Every line between the one containing "Task: Collapse the .vscode folder" and the last line of the data, both included, is to be set down exactly, and pictures are to be omitted.

■ Supplied data ■

★ ★ ★ ★ ★ ★ ★

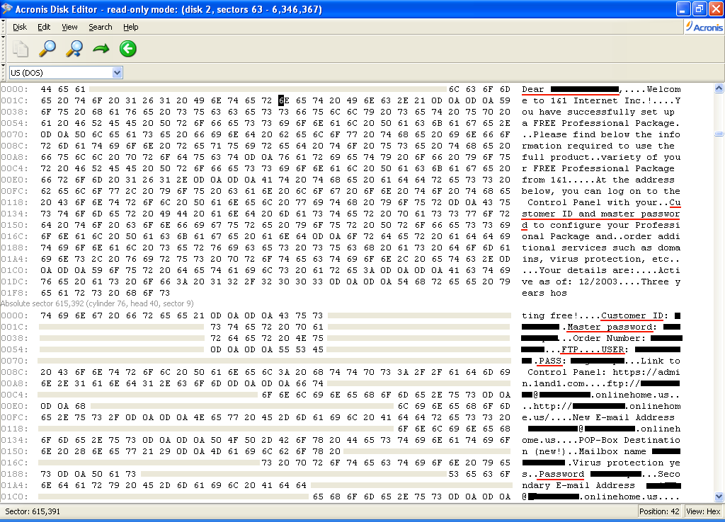Open the Search menu

100,27
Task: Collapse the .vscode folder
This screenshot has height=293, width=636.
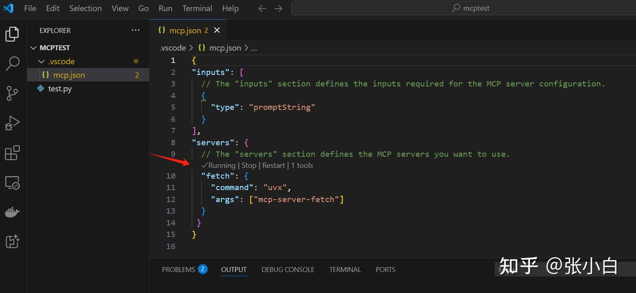Action: (x=42, y=61)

★ ★ ★ ★ ★ ★ ★

■ Result of the task ■
Task: Collapse the .vscode folder
This screenshot has height=293, width=636.
Action: (x=42, y=61)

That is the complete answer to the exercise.